Authors included randomized controlled trials (RCTs) of pan-retinal photocoagulation (PRP) using standard argon laser for treatment of PDR compared with any other laser modality. Excluded studies included those of lasers that are not in common use, such as the xenon arc, ruby or Krypton laser. Authors searched the Cochrane Central Register of Controlled Trials (CENTRAL) (which contains the Cochrane Eyes and Vision Trials Register) (2017, Issue 5); OvidMEDLINE; Ovid Embase; LILACS; the ISRCTN registry; ClinicalTrials.gov and the ICTRP. The date of the search was 8 June 2017 and no language restrictions were applied. Reference lists of potentially includable studies were searched to identify any additional trials.

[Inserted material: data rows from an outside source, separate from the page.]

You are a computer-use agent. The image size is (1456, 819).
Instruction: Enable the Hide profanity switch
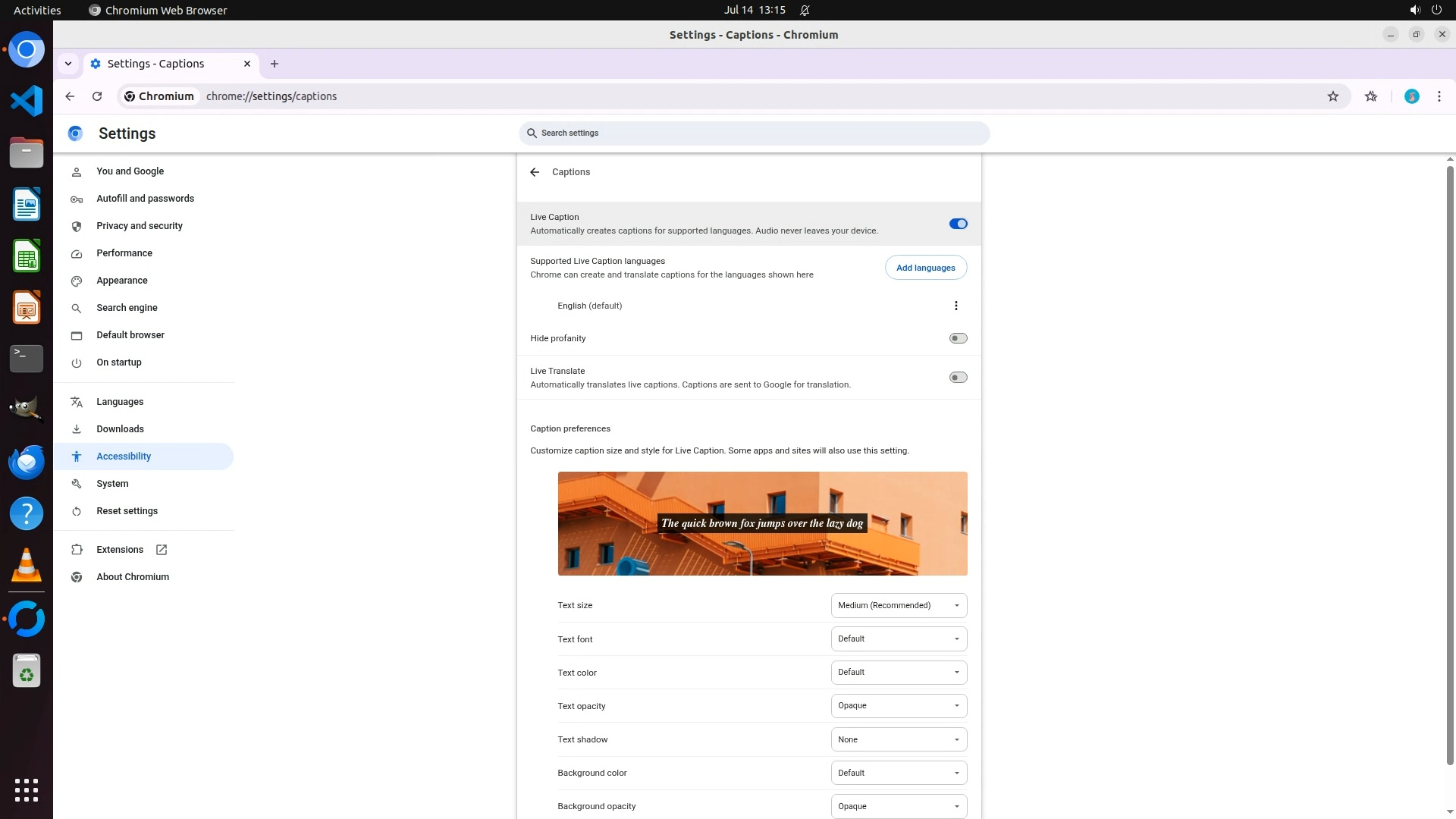pos(958,338)
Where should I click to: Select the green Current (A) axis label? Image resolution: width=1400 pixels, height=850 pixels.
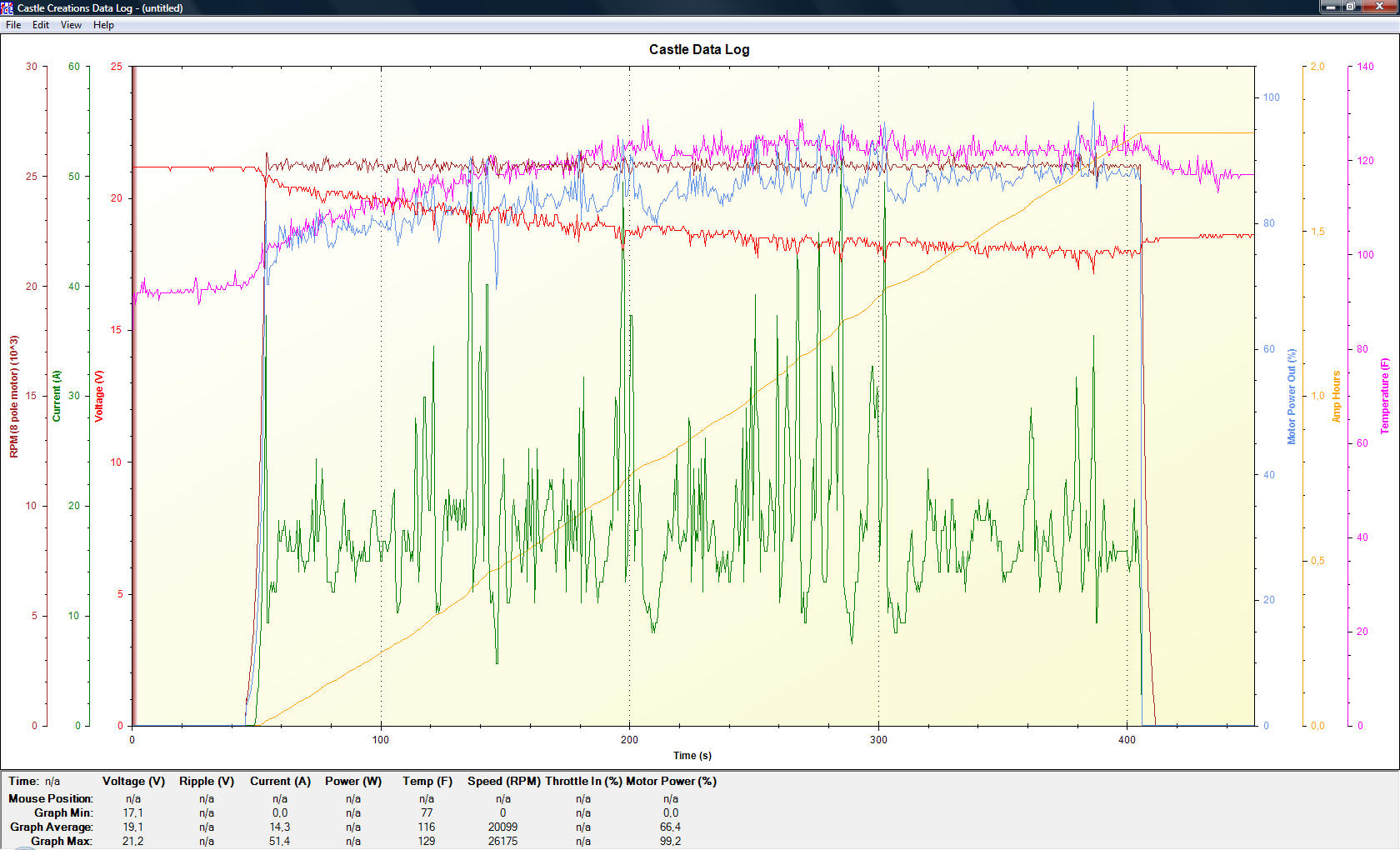click(x=57, y=396)
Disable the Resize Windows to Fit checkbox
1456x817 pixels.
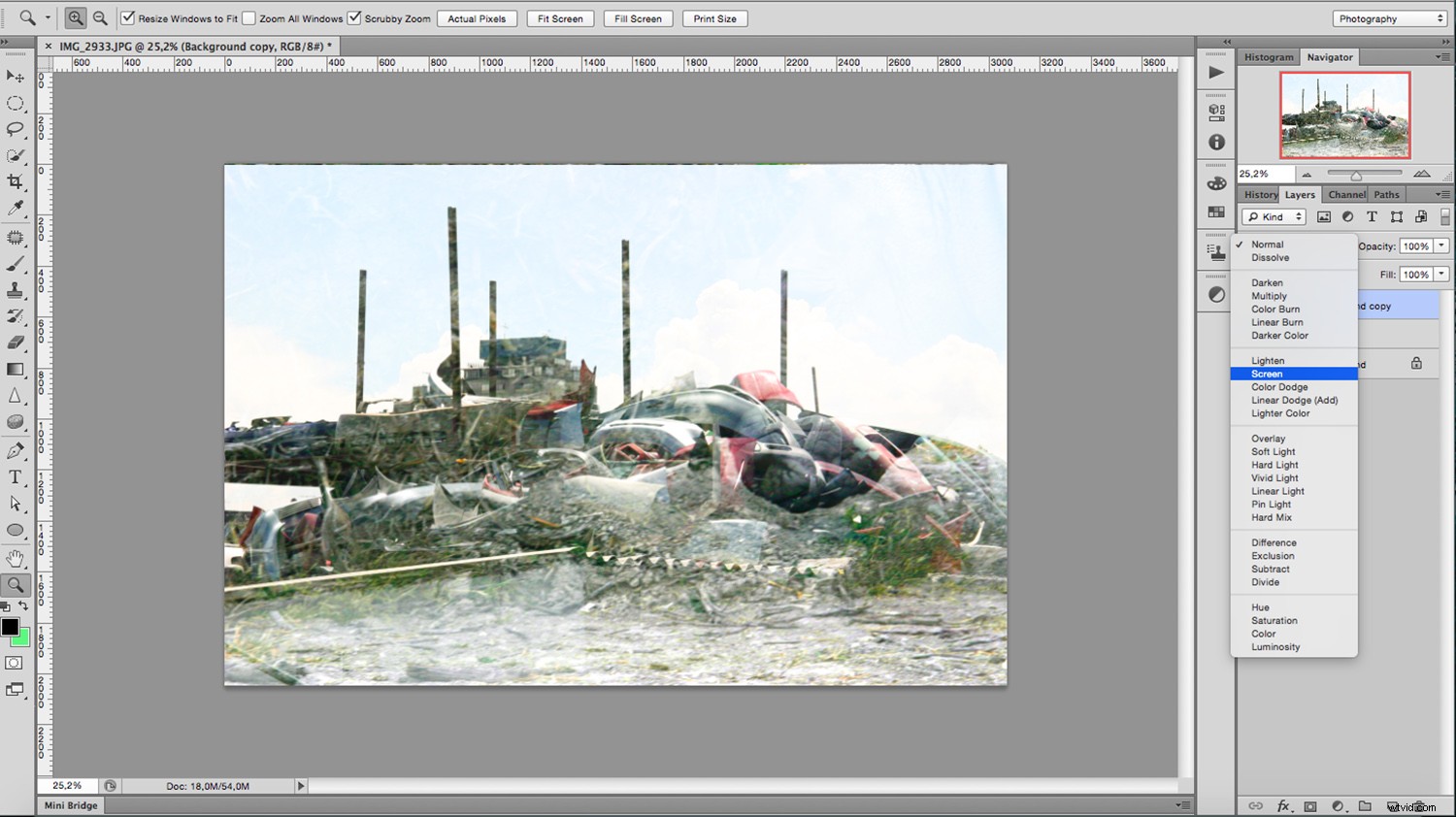(128, 17)
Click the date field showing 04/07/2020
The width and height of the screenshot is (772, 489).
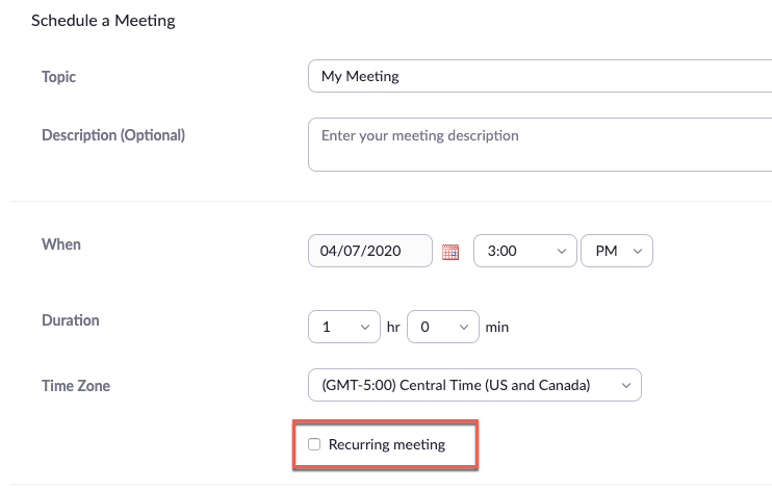(x=370, y=251)
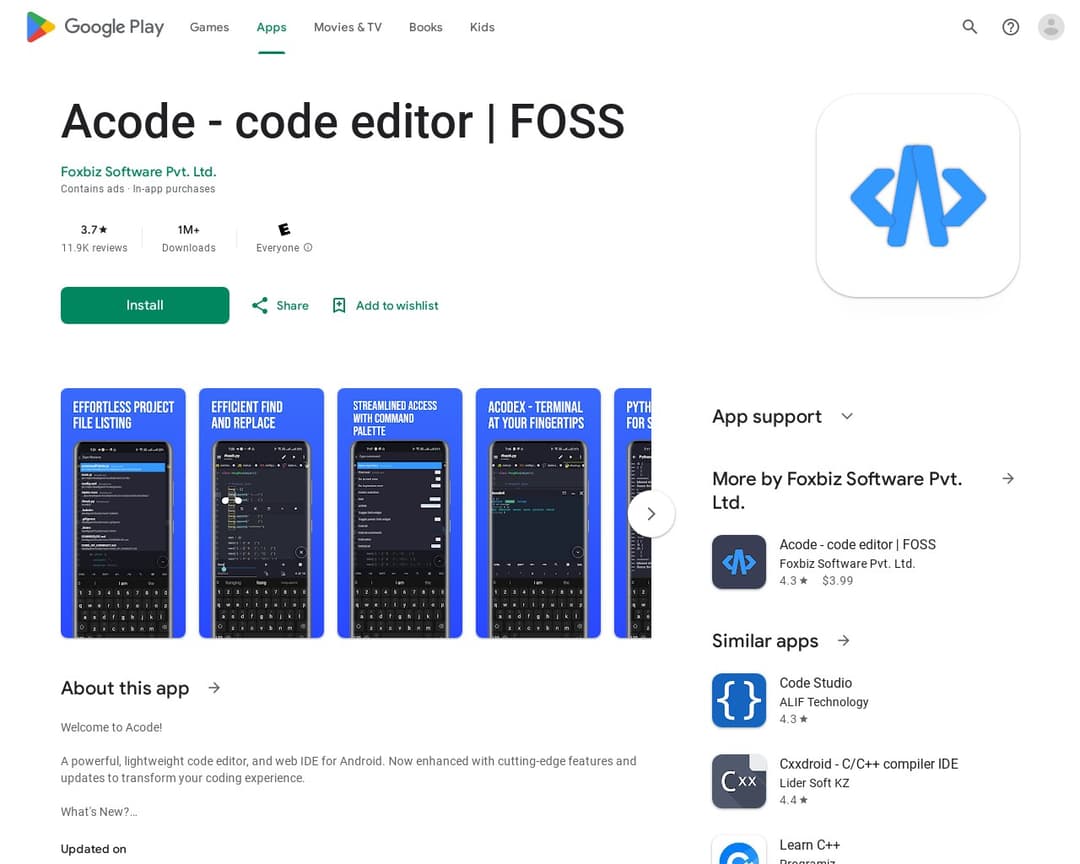Open About this app arrow

coord(214,688)
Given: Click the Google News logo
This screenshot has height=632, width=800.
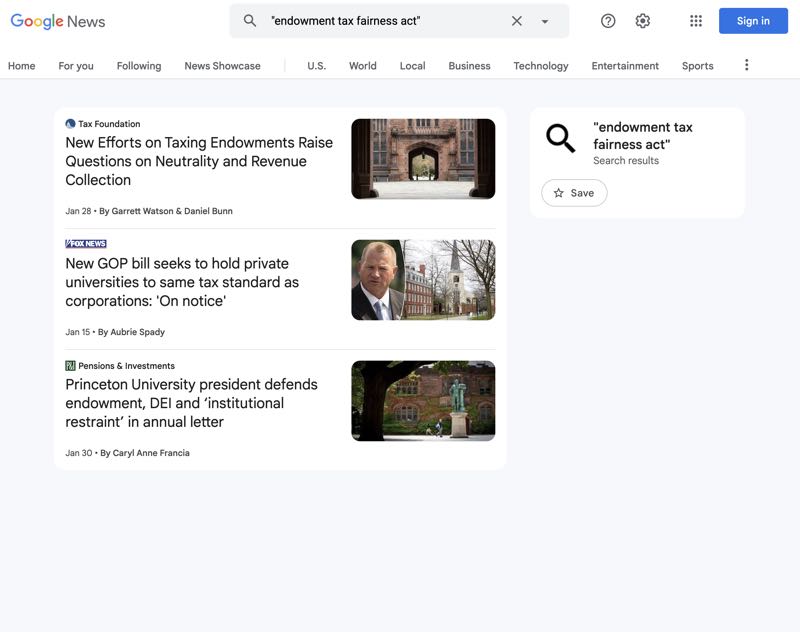Looking at the screenshot, I should pos(58,21).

Authors noted that there was no difference in the population included in these studies. All studies looked at both male and female adults with a clinical diagnosis of Type 1 or Type 2 diabetes mellitus, between the age of 18 to 79 years of age. One or both eyes of each participant were required to have high risk PDR.
Authors did not discuss the applicability of findings to low- and middle-income countries.
Summary of quality assessment:
High confidence was attributed in the conclusions about the effects of this study. Authors used rigorous methods to identify and screen studies for inclusion, extract data and assess the risk of bias of included studies. Appropriate methods were used to analyze the findings of included studies.